Esmra, having crested past the age of six, if not the age of pudding, turned and gave me a look of brow-furrowed, mouth-twisted, “say-it-isn’t-so” imprecation from the adjacent room where some sing-song fare played on the TV and Super Grover crashed into a tree because he never could straighten up and fly right, and there I was doing my own version.


I think that’s when I made what was a possibility that wasn’t totally real to her the very definition of what was to come, and for myself as well with how those words tore themselves from me. I took love from her that day, and there hasn’t been one since that I haven’t thought about it, because sometimes love is not being as scared as we might be.

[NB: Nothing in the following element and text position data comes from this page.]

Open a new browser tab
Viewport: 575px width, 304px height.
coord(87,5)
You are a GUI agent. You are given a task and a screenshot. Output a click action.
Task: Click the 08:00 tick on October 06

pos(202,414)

Because I’m now closer to a million, people will ask me what else love is, which they never used to do when I was married or a mom. As if this particular old woman—this lone, splintering fence post in ground that does not belong to her—should know better than newlyweds, or mothers who just met their baby for the first time, or fifteen-year-olds who suddenly possess an ardor for someone else that they’ve never experienced in their lives, which they’re ready to believe in until the death, even if the death ends up meaning the second week of summer vacation.


I’m fronted with inquiries from those who believe they have a desperate need to know, as if they might begin to evaporate unless they come by the truth, ASAP. Conceivably this is the utility of the elderly, allowing that the consensus—or general feeling—is that you’re not outrightly doddering yet. Close isn’t outright, which is a joke I’ll make in a back passage of my thoughts where I don’t venture much anymore.


Do I believe in love at first sight? Does each person have one true love? How about the concept of soul mates? And there are those questions that I ask myself. Can anything be loved like a child, and is there any individual more ageless, illimitable, to the parent who does that loving? I feel like I should have a buzzer to press, before I weigh in with my official opinion. In movies, a brass fanfare—like a darkling, cosmic frog’s punctuative burble of notes—makes that sound of “dunt dunt dah,” to signal that something you didn’t expect—though maybe you should have—has come to pass. Just as in life there are buzzers we cannot hear that go “ding ding ding,” and we only realize they were there after they’ve ceased to emit sound.